いったん raw デバイスをブロックデバイスにバインドすると、その raw デバイスはバインド先のブロックデバイスと同じようにオープンしたり read/write できる。しかし raw デバイスの動作はブロックデバイスと全く同じではない。特に違う点としては、 raw デバイスへのアクセスは、カーネルのブロックバッファキャッシュを全く用いない。全ての I/O は、その I/O を行ったプロセスのアドレス空間に対して直に行われる。もし下層にあるブロックデバイスドライバが DMA をサポートしていると、データコピーを全く行わなくても I/O を完了することができる。
Man page of RAW
- KROWN#129223
- NOTE 220970.1
- NOTE 605828.1
- NOTE 357492.1
- Linuxシステムプログラミング P.42
関連
- Redhat EL5 での raw デバイスの設定方法 - ablog
- キャラクタデバイスだとブロックバッファをバッファページにキャッシュしない - ablog
- バッファページにブロックバッファをキャッシュするのはファイルシステムではない? - ablog
- 初期化パラメータ filesystemio_options の値によってI/Oに関するシステムコールがどのように変化するか - ablog
追記(2011/07/04):
Oracle Databaseファイル用の記憶域、OCR、Voting Disk、ASMデバイスでブロック・デバイスの使用が推奨されている、つまりストレージを扱う最下層ではrawデバイスではなく、ブロック・デバイスが推奨されるようですね。
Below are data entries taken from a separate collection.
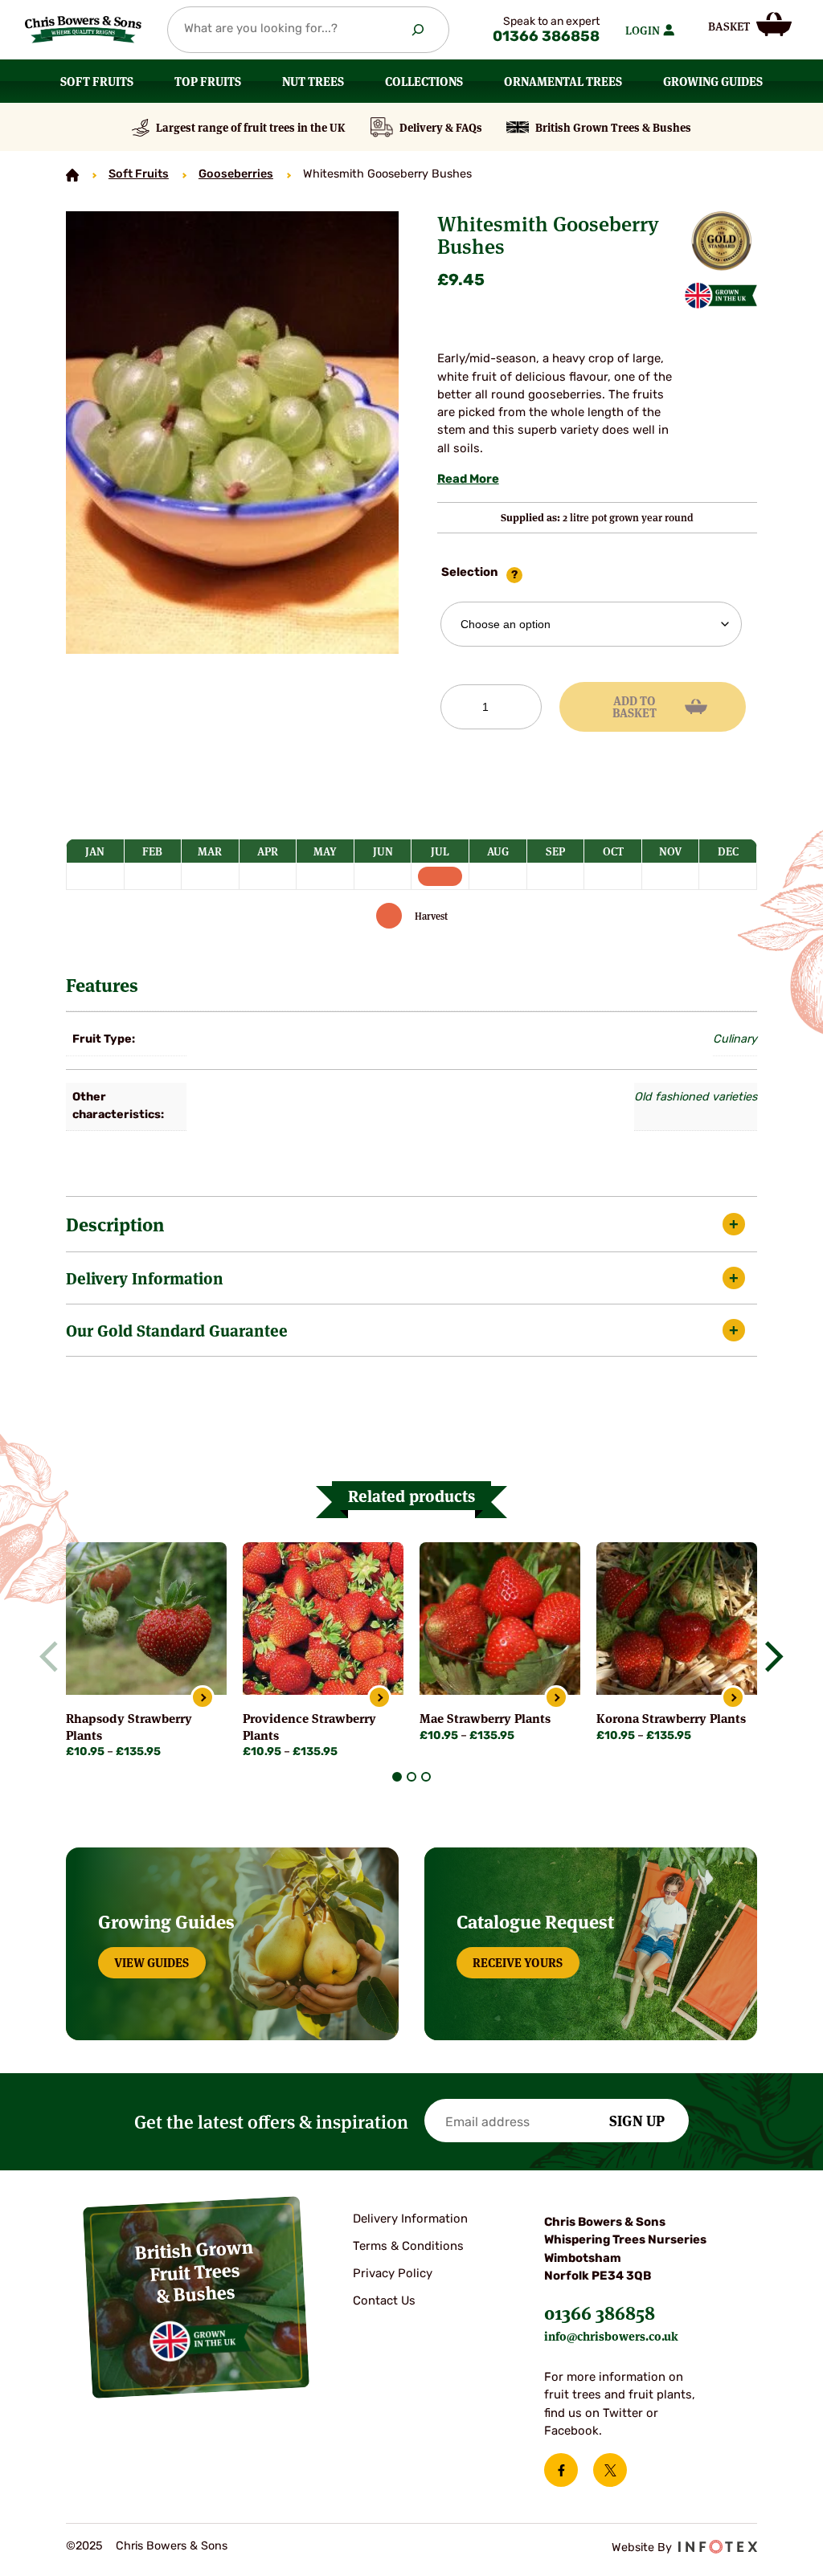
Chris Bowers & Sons (171, 2547)
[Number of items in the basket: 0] (750, 24)
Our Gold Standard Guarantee (177, 1329)
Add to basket (634, 706)
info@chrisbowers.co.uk (611, 2335)
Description (115, 1223)
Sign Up (637, 2119)
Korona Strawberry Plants (671, 1717)
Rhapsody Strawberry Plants (129, 1725)
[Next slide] (768, 1656)
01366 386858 (546, 38)
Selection (469, 573)
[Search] (418, 29)
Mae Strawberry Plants (485, 1717)
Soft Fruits (139, 175)
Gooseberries (236, 175)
4.10 2.6カーネル・ディストリビューションでのOracle Clusterware用ストレージ・デバイスの構成
Oracle Databaseリリース・ノート
この項は、Red Hat Enterprise Linux 5(RHEL5)またはOracle Enterprise Linux 5(OEL5)上のOracle10gリリース2(10.2.0)RACのインストールまたは移行を行うデータベース管理者とシステム管理者、あるいはOracle RACおよびOracle ClusterwareのRAWデバイスを構成する必要があるデータベース管理者とシステム管理者向けの記述です。Linux 2.6カーネルとそのディストリビューションでは、追加の構成手順が必要です。次の項目について説明します。
4.10.1 デバイス・ネーミングの永続的な変更の概要
Oracle Databaseリリース・ノート
(中略)
udevにデフォルト設定を適用した場合、サーバーを再起動すると投票ディスクのデバイス・ファイル名と所有者、あるいはOracleクラスタ・レジストリ・パーティションが変更され、それらは失われます。たとえば、ユーザーcrsが所有する/dev/sddというデバイス上の投票ディスクは、サーバーの再起動後、rootが所有する/dev/sdfというデバイスに置かれます。
4.10.3 RAWデバイスからブロック・デバイスへのOracle Clusterwareファイルの場所の移動
Oracle Databaseリリース・ノート
Oracle Clusterwareのファイルは、RAWデバイスからブロック・デバイスに移動することをお薦めします。